Please reproduce every record exactly as written, leaving out the pictures.
=== Begin Enclosure ===
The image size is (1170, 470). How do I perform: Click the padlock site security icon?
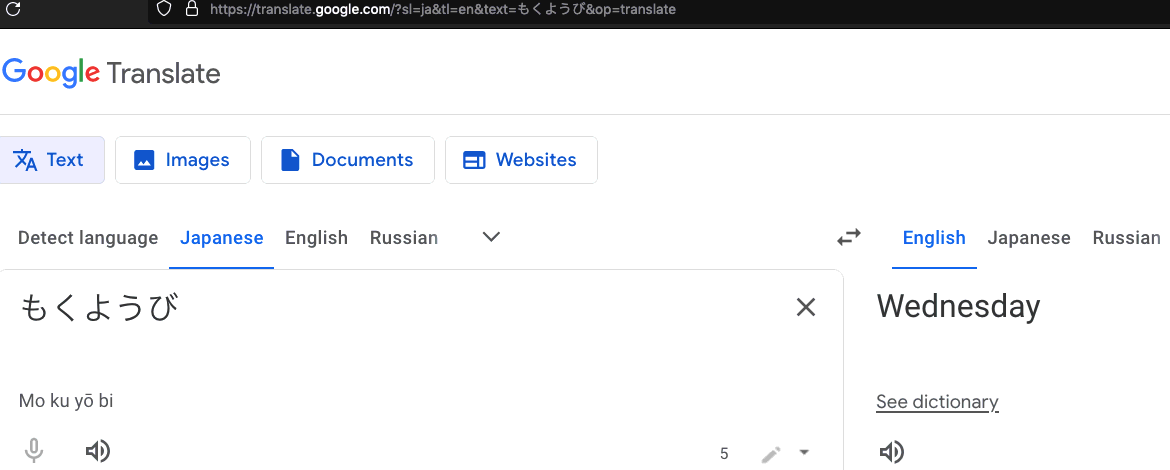tap(192, 9)
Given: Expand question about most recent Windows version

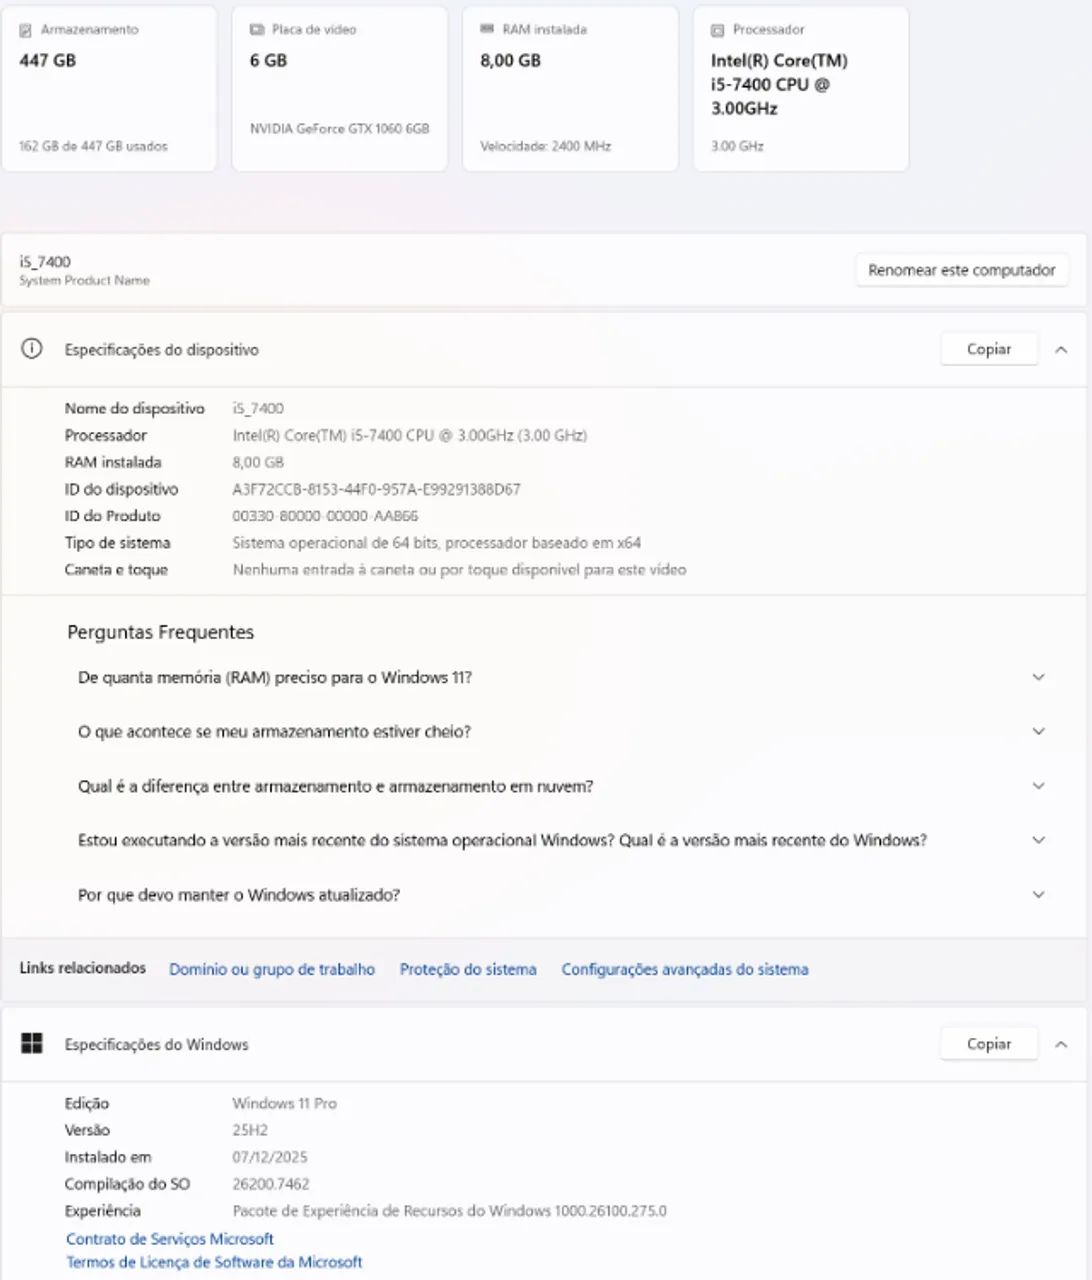Looking at the screenshot, I should (1038, 840).
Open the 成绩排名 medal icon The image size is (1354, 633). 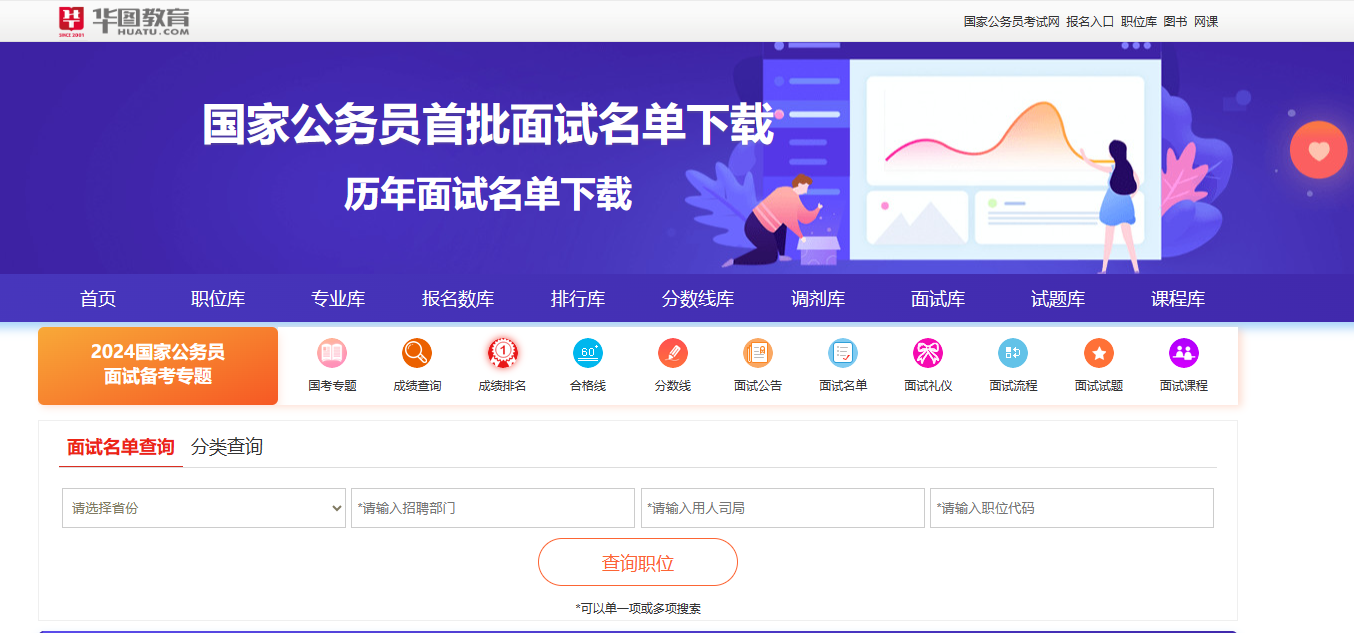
=== End Enclosure ===
_Task solution_.
The image size is (1170, 470). How do I perform: Click the padlock site security icon?
tap(192, 9)
Given: Expand question about most recent Windows version

Looking at the screenshot, I should (1038, 840).
Open the 成绩排名 medal icon The image size is (1354, 633). 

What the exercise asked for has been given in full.